Give back exactly the lines of the data below, starting with the line that has "ValueSelling Account Planning (337, 1271)" and going on through the line that has "Careers (1194, 108)".

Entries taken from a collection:
==============================
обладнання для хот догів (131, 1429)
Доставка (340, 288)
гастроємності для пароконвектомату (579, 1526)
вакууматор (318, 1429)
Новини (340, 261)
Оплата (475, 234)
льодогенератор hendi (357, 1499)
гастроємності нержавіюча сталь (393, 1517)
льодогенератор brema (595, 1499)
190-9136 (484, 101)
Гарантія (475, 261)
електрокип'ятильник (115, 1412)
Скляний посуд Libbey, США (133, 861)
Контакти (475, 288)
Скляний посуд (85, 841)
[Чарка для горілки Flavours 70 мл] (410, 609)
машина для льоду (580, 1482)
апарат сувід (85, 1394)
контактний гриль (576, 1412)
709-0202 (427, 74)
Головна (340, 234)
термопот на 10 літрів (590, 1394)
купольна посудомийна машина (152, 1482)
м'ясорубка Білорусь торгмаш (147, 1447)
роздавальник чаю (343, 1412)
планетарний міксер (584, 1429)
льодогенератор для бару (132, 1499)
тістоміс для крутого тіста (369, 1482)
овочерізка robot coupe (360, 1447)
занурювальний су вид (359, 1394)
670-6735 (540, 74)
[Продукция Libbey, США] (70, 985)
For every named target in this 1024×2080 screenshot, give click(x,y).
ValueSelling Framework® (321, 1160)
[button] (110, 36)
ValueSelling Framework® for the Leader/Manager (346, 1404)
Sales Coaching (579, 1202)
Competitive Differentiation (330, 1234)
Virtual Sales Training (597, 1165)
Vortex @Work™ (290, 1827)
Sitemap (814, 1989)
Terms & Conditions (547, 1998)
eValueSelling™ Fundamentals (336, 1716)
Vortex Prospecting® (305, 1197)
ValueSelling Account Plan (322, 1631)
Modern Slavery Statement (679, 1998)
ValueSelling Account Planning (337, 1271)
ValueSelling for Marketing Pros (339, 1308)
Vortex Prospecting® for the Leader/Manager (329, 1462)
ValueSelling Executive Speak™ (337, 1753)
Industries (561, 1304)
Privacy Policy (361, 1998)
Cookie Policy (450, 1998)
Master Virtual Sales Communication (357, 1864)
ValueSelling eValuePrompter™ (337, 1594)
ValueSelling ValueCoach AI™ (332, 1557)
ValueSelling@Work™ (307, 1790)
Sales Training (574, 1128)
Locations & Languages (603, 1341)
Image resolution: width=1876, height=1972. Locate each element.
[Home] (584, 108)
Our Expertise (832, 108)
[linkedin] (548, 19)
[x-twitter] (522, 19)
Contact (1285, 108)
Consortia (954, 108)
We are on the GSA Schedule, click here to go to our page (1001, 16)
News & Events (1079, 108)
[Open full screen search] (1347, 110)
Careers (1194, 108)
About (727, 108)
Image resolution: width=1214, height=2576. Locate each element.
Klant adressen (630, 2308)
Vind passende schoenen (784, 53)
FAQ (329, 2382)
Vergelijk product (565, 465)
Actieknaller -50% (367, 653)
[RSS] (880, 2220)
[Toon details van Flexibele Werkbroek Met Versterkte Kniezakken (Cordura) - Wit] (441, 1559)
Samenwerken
==============================
WRITTEN RESPONSE:
ValueSelling Account Planning (337, 1271)
ValueSelling for Marketing Pros (339, 1308)
Vortex Prospecting® for the Leader/Manager (329, 1462)
ValueSelling Executive Speak™ (337, 1753)
Industries (561, 1304)
Privacy Policy (361, 1998)
Cookie Policy (450, 1998)
Master Virtual Sales Communication (357, 1864)
ValueSelling eValuePrompter™ (337, 1594)
ValueSelling ValueCoach AI™ (332, 1557)
ValueSelling@Work™ (307, 1790)
Sales Training (574, 1128)
Locations & Languages (603, 1341)
Image resolution: width=1876, height=1972. Locate each element.
[Home] (584, 108)
Our Expertise (832, 108)
[linkedin] (548, 19)
[x-twitter] (522, 19)
Contact (1285, 108)
Consortia (954, 108)
We are on the GSA Schedule, click here to go to our page (1001, 16)
News & Events (1079, 108)
[Open full screen search] (1347, 110)
Careers (1194, 108)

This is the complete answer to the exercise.